• _RECORDS FOR THE EXERCISE_
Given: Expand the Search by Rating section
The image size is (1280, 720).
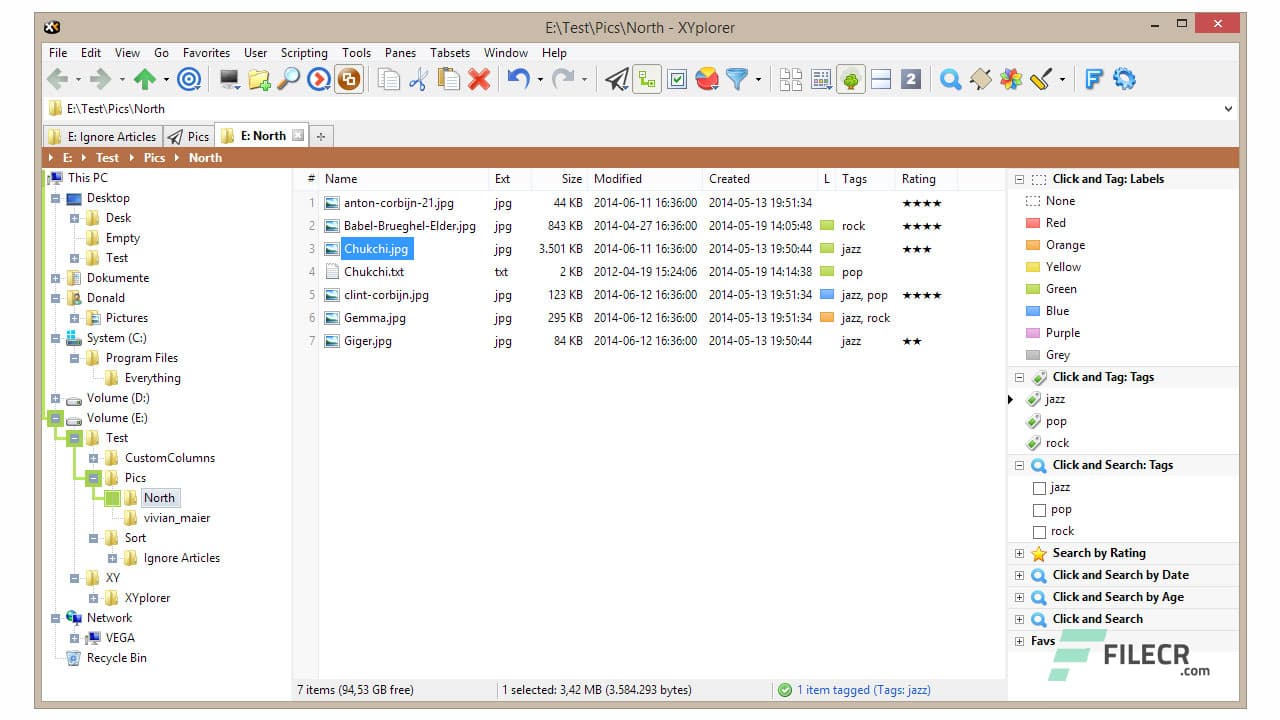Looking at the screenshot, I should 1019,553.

==

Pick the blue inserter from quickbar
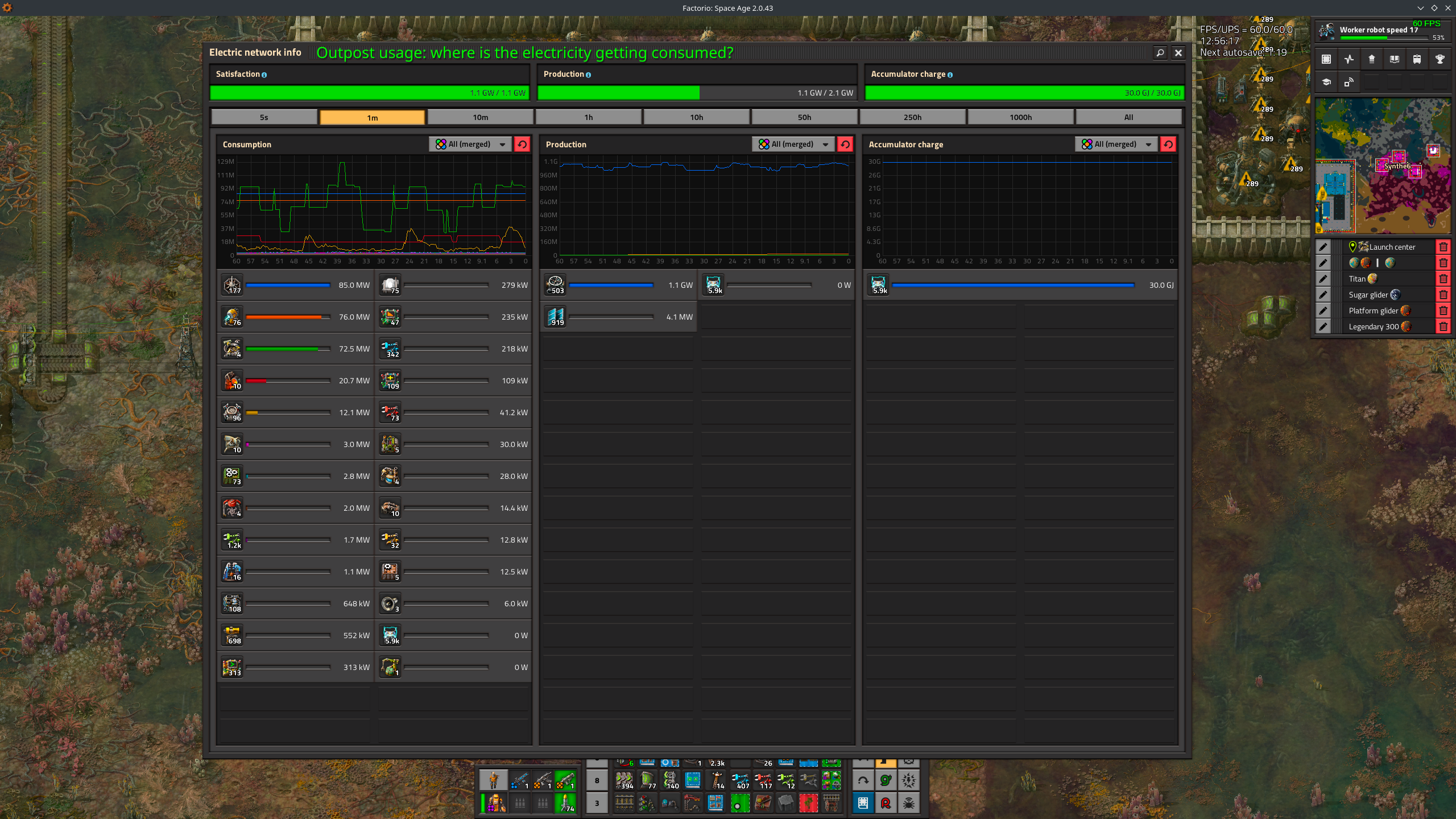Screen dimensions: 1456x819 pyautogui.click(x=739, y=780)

• _INSTRUCTIONS TO FOLLOW_
Rewrite the part of the data that opens with the line containing "Given: Expand the Search by Rating section" and closes with the line containing "Looking at the screenshot, I should 1019,553.", replacing "Search by Rating" with "Filter by Rating" and keeping everything else the same. Omit the pictures from your version.

• _ANSWER TO THE PROBLEM_
Given: Expand the Filter by Rating section
The image size is (1280, 720).
Looking at the screenshot, I should 1019,553.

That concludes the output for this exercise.